> [What is needed]
Could you reproduce the listing below word for word, from its first line to its last?

+ + + + + + +

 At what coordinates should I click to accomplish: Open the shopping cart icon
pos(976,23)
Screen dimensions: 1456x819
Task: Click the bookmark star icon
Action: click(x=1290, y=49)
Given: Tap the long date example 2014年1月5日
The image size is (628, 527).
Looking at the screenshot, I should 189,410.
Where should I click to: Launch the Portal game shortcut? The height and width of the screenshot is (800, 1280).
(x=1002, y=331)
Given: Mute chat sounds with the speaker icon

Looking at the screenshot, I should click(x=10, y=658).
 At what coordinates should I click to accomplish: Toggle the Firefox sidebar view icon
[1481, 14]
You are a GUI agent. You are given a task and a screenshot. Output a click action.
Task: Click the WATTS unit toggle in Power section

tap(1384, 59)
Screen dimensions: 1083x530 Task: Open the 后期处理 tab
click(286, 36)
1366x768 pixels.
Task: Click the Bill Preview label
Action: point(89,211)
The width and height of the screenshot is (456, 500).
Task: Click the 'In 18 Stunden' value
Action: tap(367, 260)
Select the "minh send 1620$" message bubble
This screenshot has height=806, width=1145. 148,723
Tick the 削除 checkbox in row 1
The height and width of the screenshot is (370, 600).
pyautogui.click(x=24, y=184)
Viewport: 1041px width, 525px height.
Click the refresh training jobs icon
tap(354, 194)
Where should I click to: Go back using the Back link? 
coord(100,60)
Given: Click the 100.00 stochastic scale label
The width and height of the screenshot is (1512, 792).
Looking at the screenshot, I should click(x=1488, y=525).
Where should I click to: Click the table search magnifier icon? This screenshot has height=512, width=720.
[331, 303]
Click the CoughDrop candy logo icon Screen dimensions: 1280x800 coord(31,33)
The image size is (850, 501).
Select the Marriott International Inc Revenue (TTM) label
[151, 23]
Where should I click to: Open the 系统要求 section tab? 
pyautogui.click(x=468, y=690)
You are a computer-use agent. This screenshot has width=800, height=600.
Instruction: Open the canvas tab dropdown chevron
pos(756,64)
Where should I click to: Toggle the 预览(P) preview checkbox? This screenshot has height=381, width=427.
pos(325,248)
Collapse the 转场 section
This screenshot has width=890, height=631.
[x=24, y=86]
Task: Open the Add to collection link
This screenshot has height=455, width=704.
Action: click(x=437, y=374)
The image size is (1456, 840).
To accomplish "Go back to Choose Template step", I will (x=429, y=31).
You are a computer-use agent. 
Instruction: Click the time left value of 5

+ + + + + + +

> [Worked answer]
 At what coordinates should I click to accomplish: Open the shopping cart icon
pos(976,23)
Screen dimensions: 1456x819
Task: Click the bookmark star icon
Action: click(x=1290, y=49)
Given: Tap the long date example 2014年1月5日
The image size is (628, 527).
Looking at the screenshot, I should 189,410.
Where should I click to: Launch the Portal game shortcut? The height and width of the screenshot is (800, 1280).
(x=1002, y=331)
Given: Mute chat sounds with the speaker icon

Looking at the screenshot, I should click(x=10, y=658).
 At what coordinates should I click to accomplish: Toggle the Firefox sidebar view icon
[1481, 14]
You are a GUI agent. You are given a task and a screenshot. Output a click action.
Task: Click the WATTS unit toggle in Power section

tap(1384, 59)
Screen dimensions: 1083x530 Task: Open the 后期处理 tab
click(286, 36)
1366x768 pixels.
Task: Click the Bill Preview label
Action: point(89,211)
The width and height of the screenshot is (456, 500).
Task: Click the 'In 18 Stunden' value
Action: tap(367, 260)
Select the "minh send 1620$" message bubble
This screenshot has height=806, width=1145. 148,723
Tick the 削除 checkbox in row 1
The height and width of the screenshot is (370, 600).
pyautogui.click(x=24, y=184)
Viewport: 1041px width, 525px height.
Click the refresh training jobs icon
tap(354, 194)
Where should I click to: Go back using the Back link? 
coord(100,60)
Given: Click the 100.00 stochastic scale label
The width and height of the screenshot is (1512, 792).
Looking at the screenshot, I should click(x=1488, y=525).
Where should I click to: Click the table search magnifier icon? This screenshot has height=512, width=720.
[331, 303]
Click the CoughDrop candy logo icon Screen dimensions: 1280x800 coord(31,33)
The image size is (850, 501).
Select the Marriott International Inc Revenue (TTM) label
[151, 23]
Where should I click to: Open the 系统要求 section tab? 
pyautogui.click(x=468, y=690)
You are a computer-use agent. This screenshot has width=800, height=600.
Instruction: Open the canvas tab dropdown chevron
pos(756,64)
Where should I click to: Toggle the 预览(P) preview checkbox? This screenshot has height=381, width=427.
pos(325,248)
Collapse the 转场 section
This screenshot has width=890, height=631.
[x=24, y=86]
Task: Open the Add to collection link
This screenshot has height=455, width=704.
Action: click(x=437, y=374)
The image size is (1456, 840).
To accomplish "Go back to Choose Template step", I will (x=429, y=31).
You are a computer-use agent. 
Instruction: Click the time left value of 5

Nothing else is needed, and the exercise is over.